Anta non riuscì più a seguire le lezioni, quel giorno. Non riusciva a togliersi dalla testa quella lettera. Quella lettera che le faceva capire così tanto su Kay, ma che allo stesso tempo, le ricordava ciò che le era successo cinque anni fa. Eppure... le sembrava passato così poco tempo...

Era successo tutto così in fretta... troppo in fretta. Di certo, lei non si immaginava che Kay avrebbe raccontato tutto il suo triste passato in quella lettera. E, per di più, a lei! Era così importante per lui che facessero pace? E perché? Perché forse voleva solo trovare una scusa per giustificare ciò che aveva fatto! Ed Anta credeva di essere ancora arrabbiata per quello, ma non era così. Non dopo aver letto la sua lettera. Come si faceva ad arrabbiarsi con Kay dopo che si ha scoperto tutto ciò che aveva passato? Forse è per questo che non lo raccontava mai a nessuno... Perché aveva paura di apparire debole agli occhi degli altri. Ma a Anta non appariva debole, anzi. Lei era stata debole. Non aveva mai combattuto ciò che le era successo. Key, invece, l'aveva fatto. Ed era riuscito a crearsi una seconda identità per nascondere quella più debole.

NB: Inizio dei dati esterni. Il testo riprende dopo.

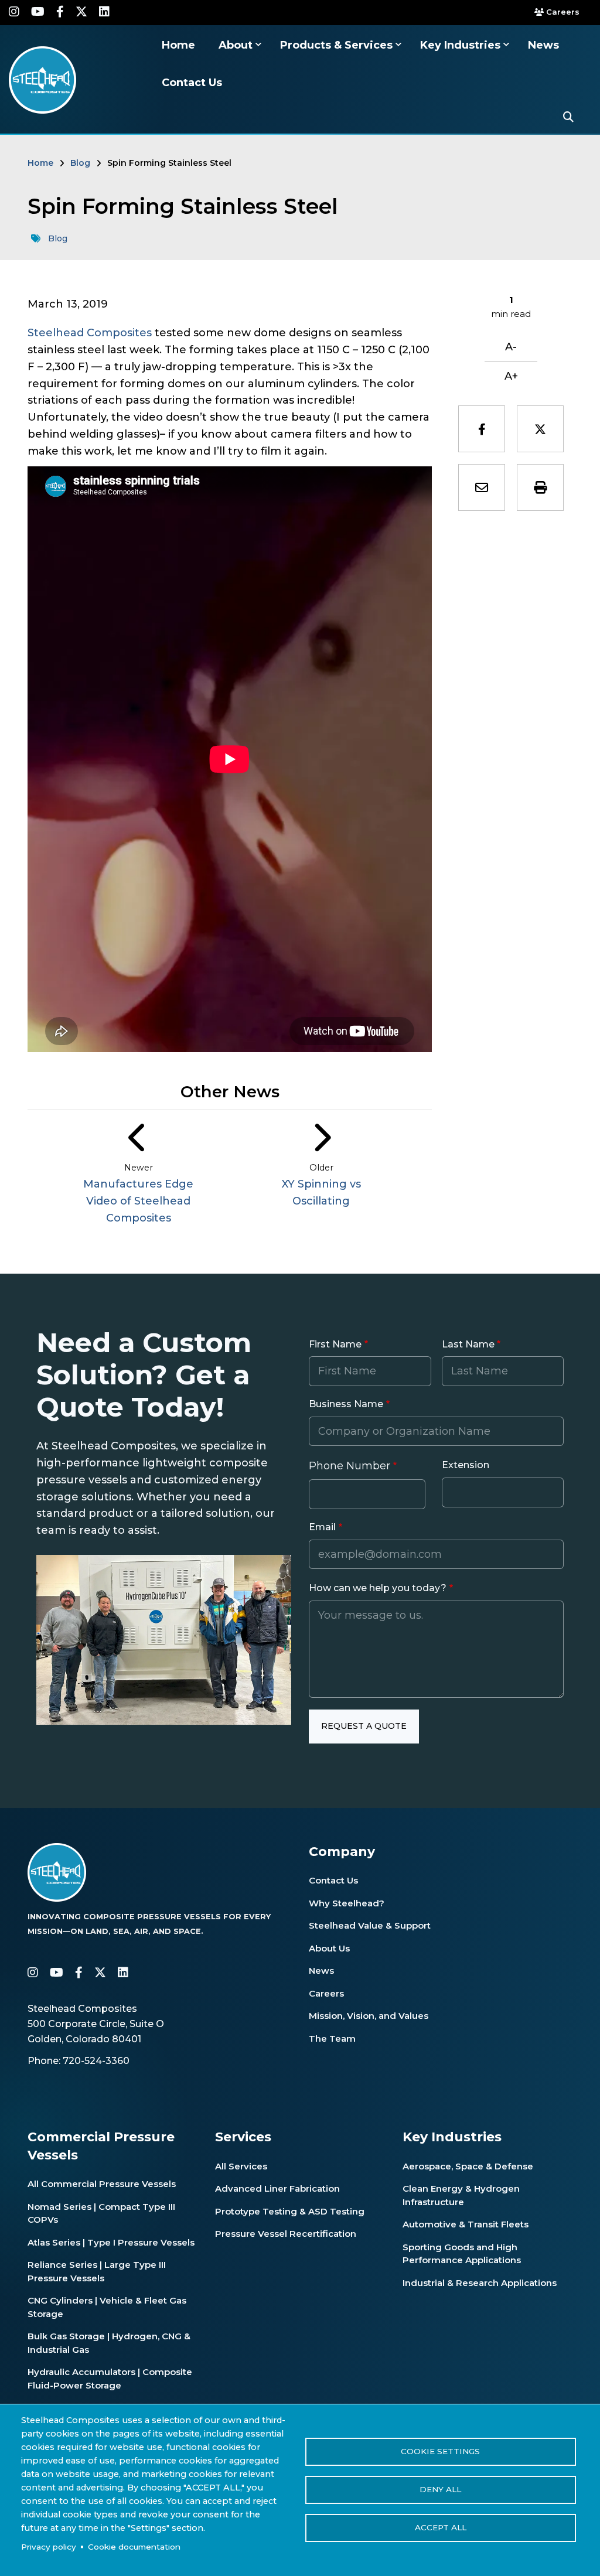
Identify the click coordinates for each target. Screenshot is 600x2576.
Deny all (440, 2489)
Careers (561, 11)
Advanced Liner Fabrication (277, 2188)
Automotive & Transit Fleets (466, 2224)
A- (511, 346)
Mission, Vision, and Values (368, 2015)
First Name (335, 1344)
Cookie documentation (134, 2546)
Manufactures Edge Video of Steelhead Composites (138, 1201)
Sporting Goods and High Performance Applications (462, 2253)
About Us (329, 1948)
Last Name (468, 1344)
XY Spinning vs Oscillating (321, 1192)
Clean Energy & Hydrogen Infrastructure (461, 2195)
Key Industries (461, 45)
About (237, 45)
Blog (57, 238)
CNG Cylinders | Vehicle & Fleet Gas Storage (107, 2307)
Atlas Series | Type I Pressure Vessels (111, 2242)
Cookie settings (440, 2451)
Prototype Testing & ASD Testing (289, 2211)
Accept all (440, 2527)
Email (322, 1527)
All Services (241, 2166)
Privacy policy (48, 2546)
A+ (511, 376)
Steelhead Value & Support (370, 1925)
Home (178, 45)
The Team (332, 2038)
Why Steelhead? (346, 1903)
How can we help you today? (377, 1588)
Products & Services (338, 45)
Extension (465, 1464)
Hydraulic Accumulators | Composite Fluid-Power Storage (110, 2378)
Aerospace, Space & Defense (468, 2166)
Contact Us (192, 82)
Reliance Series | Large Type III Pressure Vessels (97, 2271)
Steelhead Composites (90, 332)
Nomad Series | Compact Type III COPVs (101, 2213)
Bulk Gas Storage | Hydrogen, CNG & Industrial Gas (109, 2343)
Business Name (346, 1404)
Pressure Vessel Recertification (285, 2233)
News (543, 45)
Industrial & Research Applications (480, 2282)
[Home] (42, 79)
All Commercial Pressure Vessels (102, 2183)
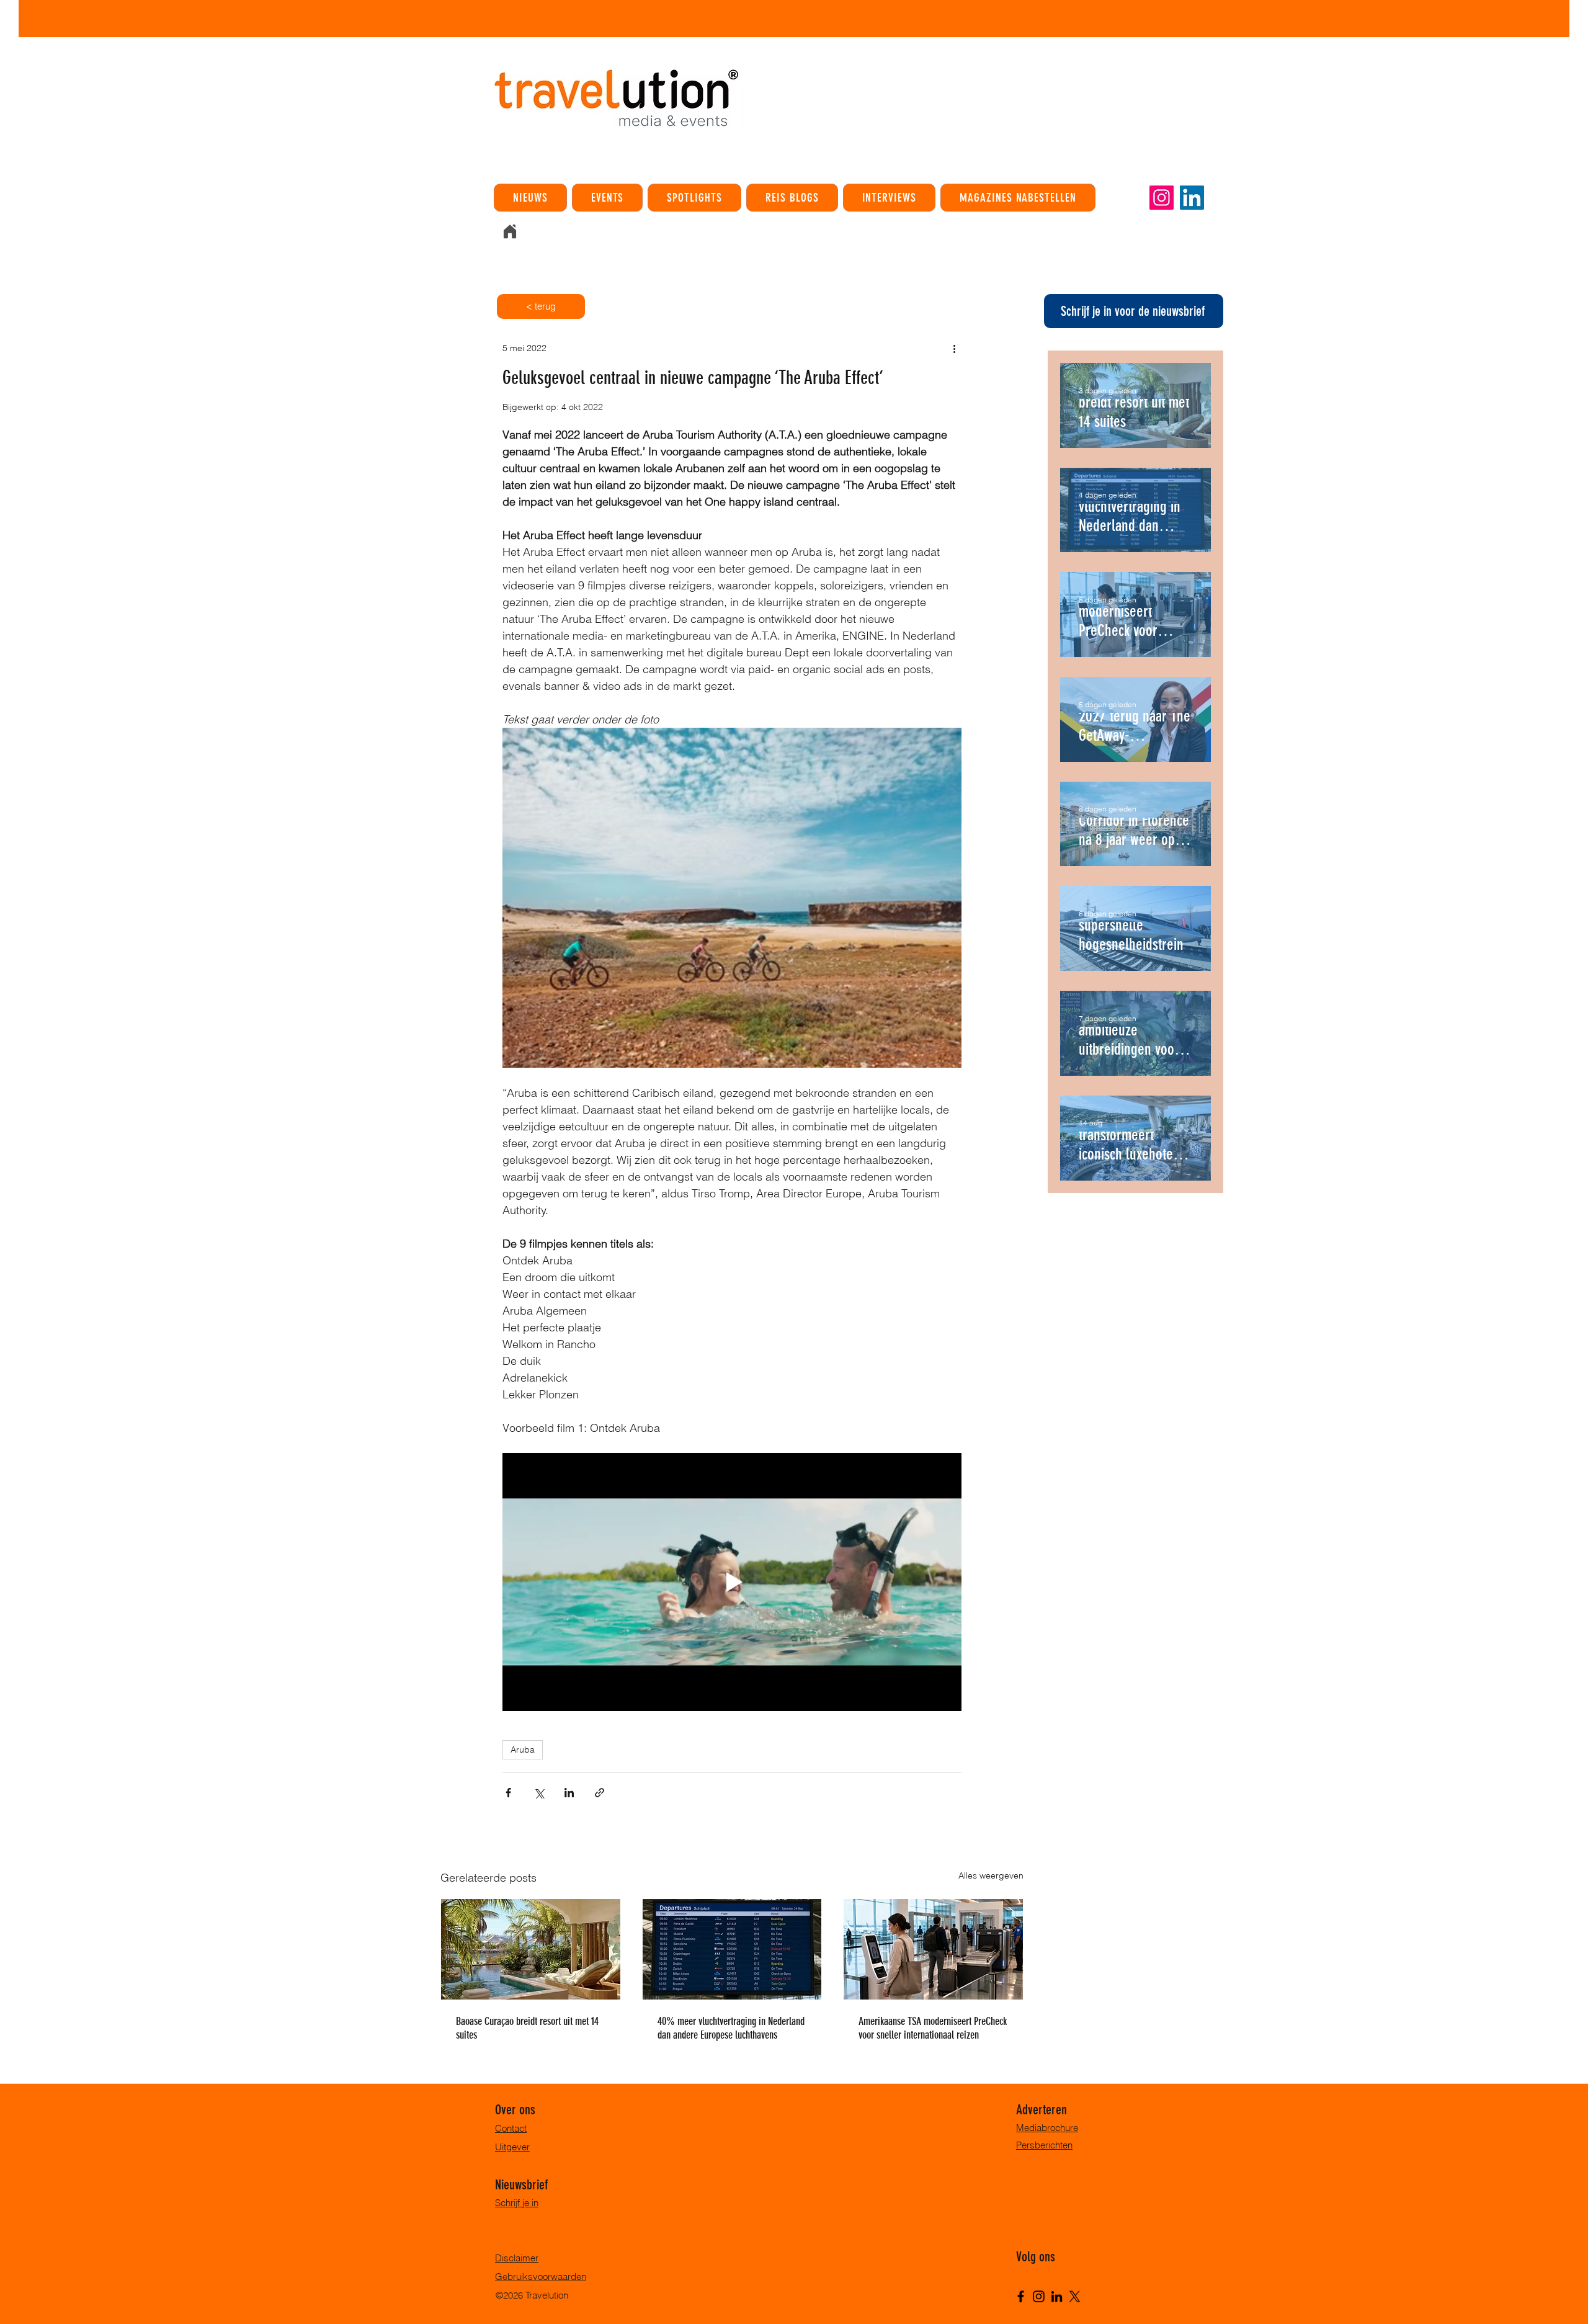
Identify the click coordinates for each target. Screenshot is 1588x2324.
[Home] (510, 231)
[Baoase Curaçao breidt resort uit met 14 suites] (530, 1949)
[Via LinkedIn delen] (569, 1793)
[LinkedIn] (1192, 197)
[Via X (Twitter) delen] (539, 1793)
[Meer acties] (954, 348)
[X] (1074, 2296)
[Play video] (731, 1582)
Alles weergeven (991, 1875)
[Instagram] (1161, 197)
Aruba (523, 1749)
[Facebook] (1020, 2296)
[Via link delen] (599, 1793)
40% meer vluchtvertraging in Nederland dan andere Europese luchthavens (731, 2028)
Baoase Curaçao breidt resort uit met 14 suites (527, 2028)
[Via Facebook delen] (508, 1793)
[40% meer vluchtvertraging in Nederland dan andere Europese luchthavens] (732, 1949)
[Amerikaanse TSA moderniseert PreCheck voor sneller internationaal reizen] (933, 1949)
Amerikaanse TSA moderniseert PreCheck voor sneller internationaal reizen (933, 2028)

E questo, Anta lo ammirava.

Finite le lezioni, Anta tornò in appartamento, sperando di non incontrare Kay.

In un certo senso, sperava di incontrarlo, perché aveva un sacco di domande da porgli. Ma, dall'altro, aveva paura di parlargli. Cosa dici ad una persona quando quella ti racconta che è rimasto senza padre né sorella e con una madre diventata psicopatica?

Anta aprì la porta.

Kay era seduto sul divano, gli occhi stanchi e affaticati che la guardavano. Il sangue di Anta le si gelò nelle ossa, il suo cuore sembrò fermarsi. Cosa gli dico?

- Ciao. - la salutò.

- C-ciao. - gli rispose lei, nervosa. Lo sa. Non so come lo riesco a capire, ma sa che ho letto la sua lettera. Anta non riusciva a tirar fuori delle parole per comporre una frase. Era immobile, ancora davanti alla porta dell'appartamento. In quel momento, un velo di lacrime le cominciò ad appannare gli occhi.

- Hai... - cominciò, ma lei non gli lasciò finire la frase.

- Si. - gli rispose.

- Oh.

La conversazioni sembrò finire lì. Ma Anta era troppo debole e non riescì a trattenere le lacrime. Lei non era e non sarà mai come Kay. Avanzò di qualche passo per avvicinarsi al divano.

- Mi dispiace! - disse, quasi urlando. Poi scoppiò in lacrime. Si coprì il viso con le mani. A stento riusciva a rimanere in piedi. - Mi dispiace...

Kay rimase basito, ma solo per un istante. Il suo viso si rattristò in un attimo. Si alzò in piedi e, con uno scatto, strinse Anta in un forte abbraccio, affondando il viso nei capelli di lei.

Per un attimo, Anta giurò di averlo sentito singhiozzare.

 

- Ci andrai? - chiese Kay.

- Chi ti ha detto che potevi sederti qui? - rispose Amy, annoiata. Leggeva un libro su una panchina nel cortile scolastico.

- Tu.

- Non l'ho mai fatto.

- Si, invece! Non ti senti? “Oh, Kay, sono tanto triste! Siediti qui vicino a me, ho bisogno di un po' di compagnia!” - disse lui, imitando la voce di Amy in modo un po' troppo acuto.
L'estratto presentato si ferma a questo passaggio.